Germany university shooting: Gunman who killed one in lecture hall shooting spree was 18-year-old student
Watch: Gunman dead after injuring four people at Heidelberg University, say police
An 18-year-old biology student opened fire in a lecture hall at Heidelberg University in Germany on Monday, fatally wounding another student and injuring three others before shooting himself dead.
Mannheim police chief Siegfried Kollmar said the gunman had been found with 100 spare bullets in his backpack and it was not clear why he had stopped shooting, but officers were confident he had been acting alone.
The gunman fired shots "wildly" around the amphitheatre, a police spokesman told the AFP news agency. It is believed to have been an organic chemistry class for bioscience students and that the shooter was enrolled in the class.
Police have searched his home in Mannheim, in southwestern Germany, but it was too early to detect a motive, a state prosecutor told the same news conference.
The shooter had bought two guns - including a double-barrelled shotgun - abroad but did not have a license, Kollmar said.
"The suspect had no driving license. The suspect had no gun license. This makes him a very unusual case," Kollmar said, confirming he was a student.

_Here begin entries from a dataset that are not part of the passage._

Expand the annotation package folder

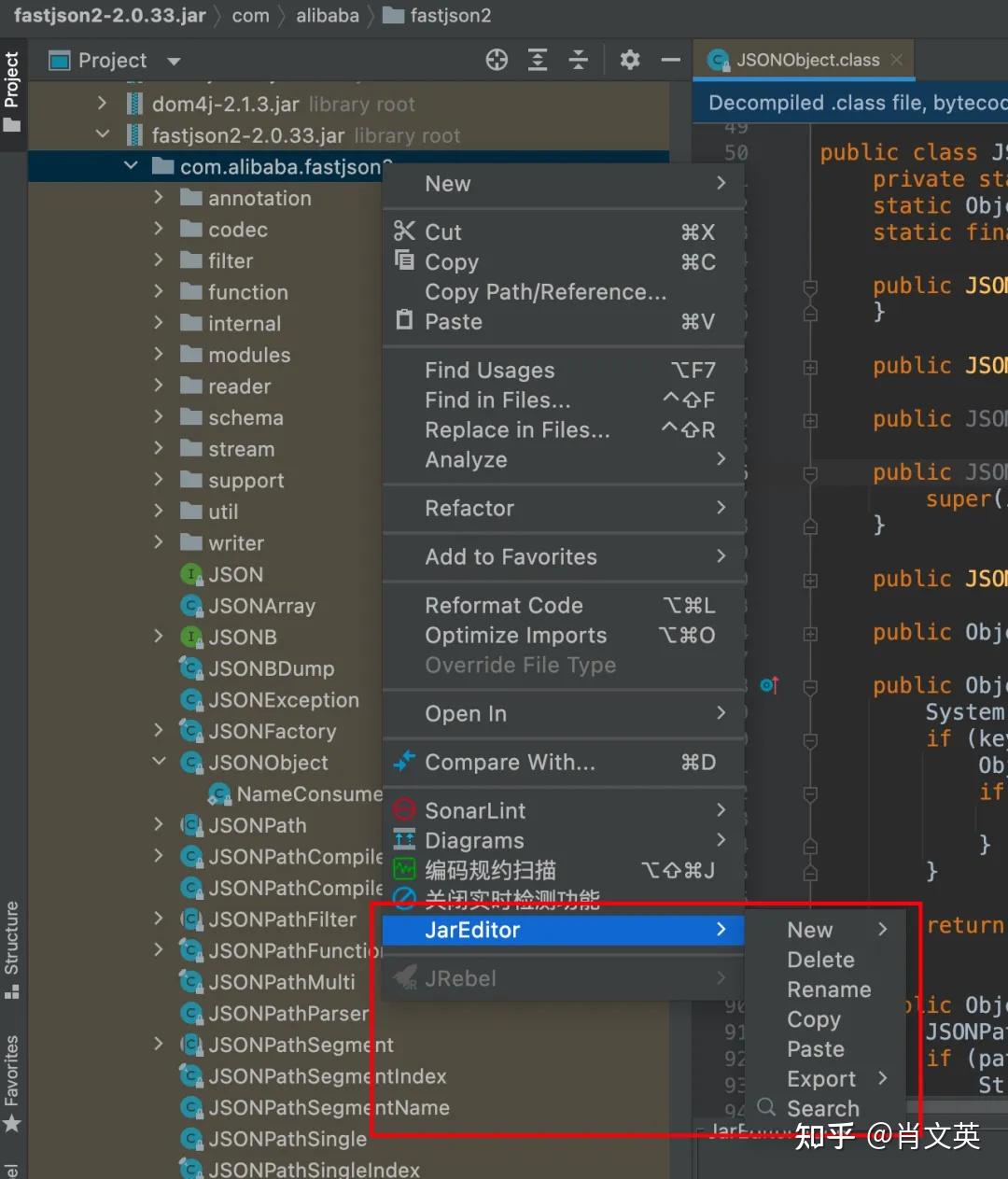(159, 198)
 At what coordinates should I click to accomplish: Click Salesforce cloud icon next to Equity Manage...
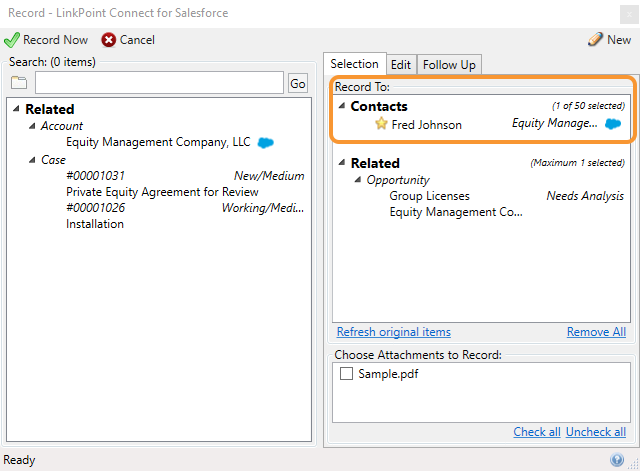613,124
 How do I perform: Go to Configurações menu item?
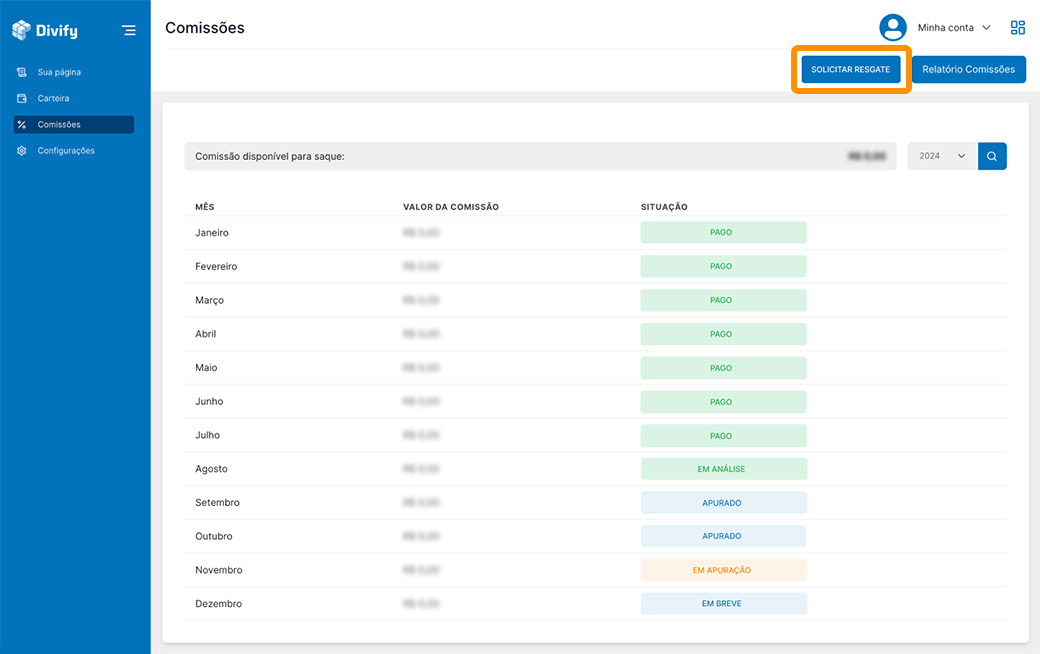[66, 150]
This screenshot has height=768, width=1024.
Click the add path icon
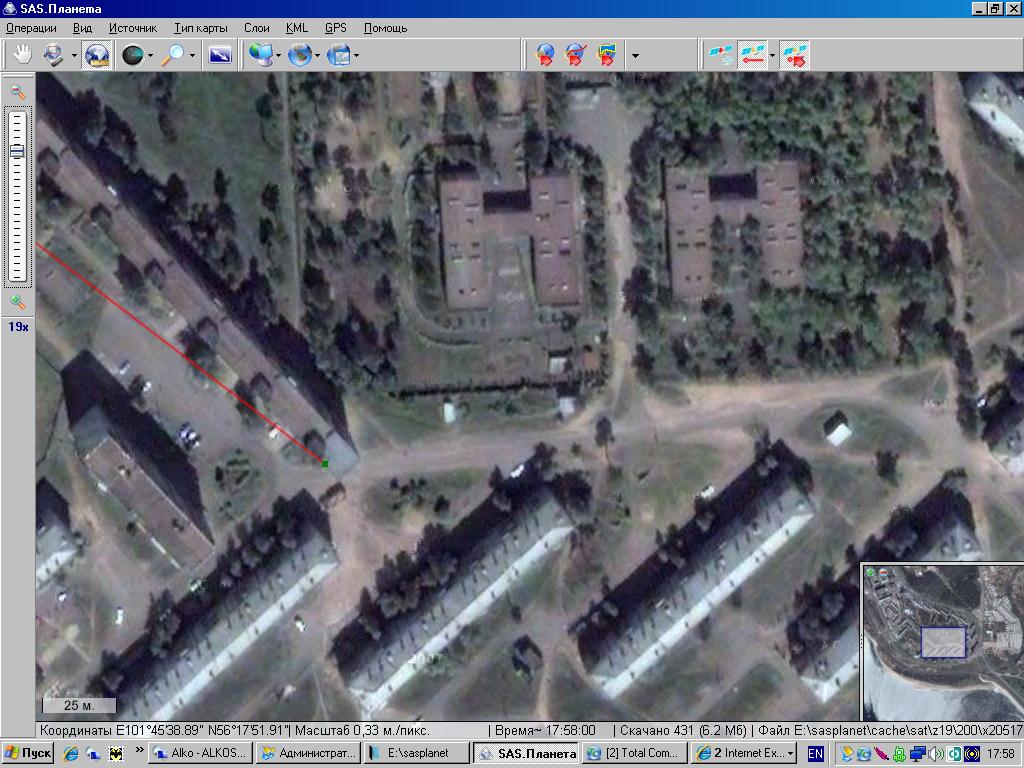[575, 55]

The prosecutor said the suspect had no previous criminal record in Germany.
One of the four German students wounded in the attack, which occurred around midday, was a 23-year-old woman who died of her injuries, the interior minister of the state of Baden-Wuerttemberg Thomas Strobl told the news conference.
The three other victims suffered minor injuries, Stobl said.
The police chief said 29 witnesses in the lecture hall had told officers "only one person went in, shot and went out, and no one else was seen."
A police spokesman told Reuters earlier on Monday the gunman fled the lecture hall before turning his gun on himself.
Founded in 1386, Heidelberg is Germany's oldest university.